A servant fed me instead.
I never looked at them. I couldn't. I couldn't muster the strength to turn my head, to meet their eyes, to beg for death.
Not that I was allowed that.
The servant who came was always different every two days. Never the same face twice. Never the same voice.
And their eyes…
There was fear in them.
She killed them afterward. That was the only conclusion that made sense.
The knowledge should have horrified me. Maybe it did, once. But after months in this hell, after watching her carve into my flesh like it was nothing, after seeing her lick the blood from her fingers with a sick, lovesick smile—
It barely felt real anymore.
But the weeks passed.
And my wrists healed.
I wished they never did.
Because it only seemed to get worse from there.
I thought compliance would contain her.
That if I obeyed, if I played along, she wouldn't lose control as often.
That I could manage her.
I was wrong.
Most of her psychotic breaks passed harmlessly at first.
If I said the right things, if I held her the way she wanted, if I whispered I love you in a voice that didn't crack, she would calm down.
The moments where she lost herself in a frenzy—slamming plates against the walls, digging her nails into her arms, sobbing uncontrollably—those could be managed.
But then, one night, as she sat on my lap, resting her forehead against mine, her fingers gently tracing my cheek, she sighed.
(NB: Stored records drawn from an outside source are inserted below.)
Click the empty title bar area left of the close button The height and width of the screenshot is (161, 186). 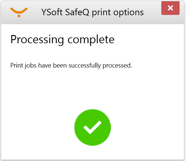[152, 12]
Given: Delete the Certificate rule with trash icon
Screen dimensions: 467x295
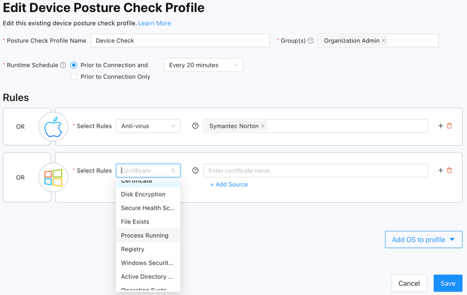Looking at the screenshot, I should (450, 171).
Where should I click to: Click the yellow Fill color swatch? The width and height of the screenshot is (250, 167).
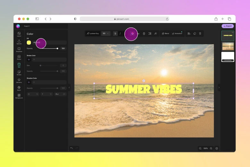point(29,42)
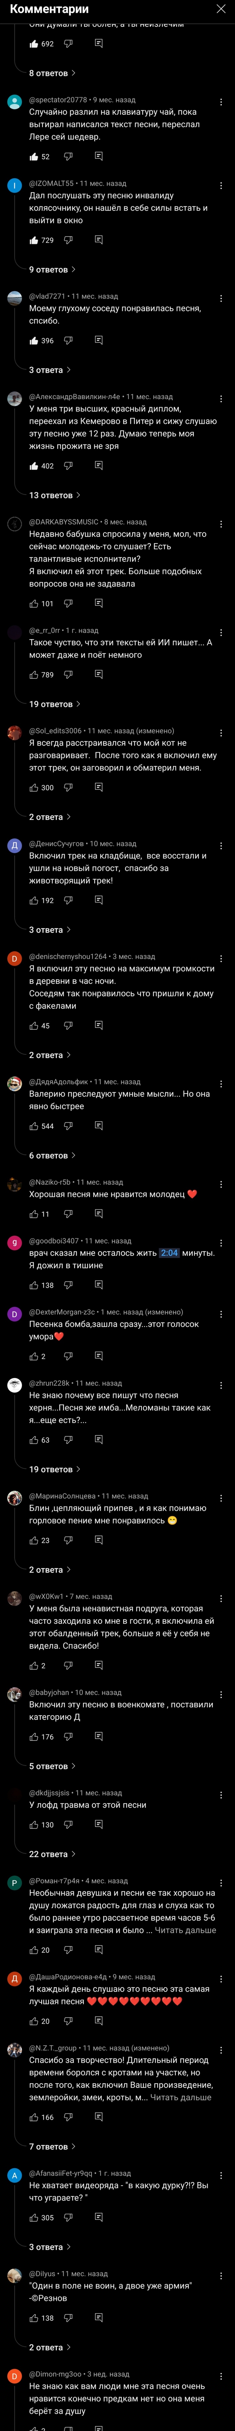Image resolution: width=235 pixels, height=2431 pixels.
Task: Dislike the @denischernyshou1264 comment
Action: [x=68, y=1026]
"You don't understand, Hayato…" she murmured, her breath warm against my lips. "It hurts me so so much...?"
Her hands trailed lower, and before I could react, a sharp pain blossomed across my ribs.
I inhaled sharply, my body tensing as I felt the cold bite of steel pressing against my skin.
"Sayuri—"
"Shh," she hushed, pressing a delicate kiss against my jaw. "Just listen."
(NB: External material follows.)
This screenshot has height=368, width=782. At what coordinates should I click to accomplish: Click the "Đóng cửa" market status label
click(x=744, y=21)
The scalpel in her hand trembled slightly.
"When I'm away from you, it feels like I can't breathe. "
"Like something inside me is missing. But when I hurt you… I feel alive again."
Her voice cracked, and she let out a shaky laugh mixed with tears streaming down her face.
"Isn't that funny? I love you so much it's painful… And the only way I can feel whole is by making you feel that pain too."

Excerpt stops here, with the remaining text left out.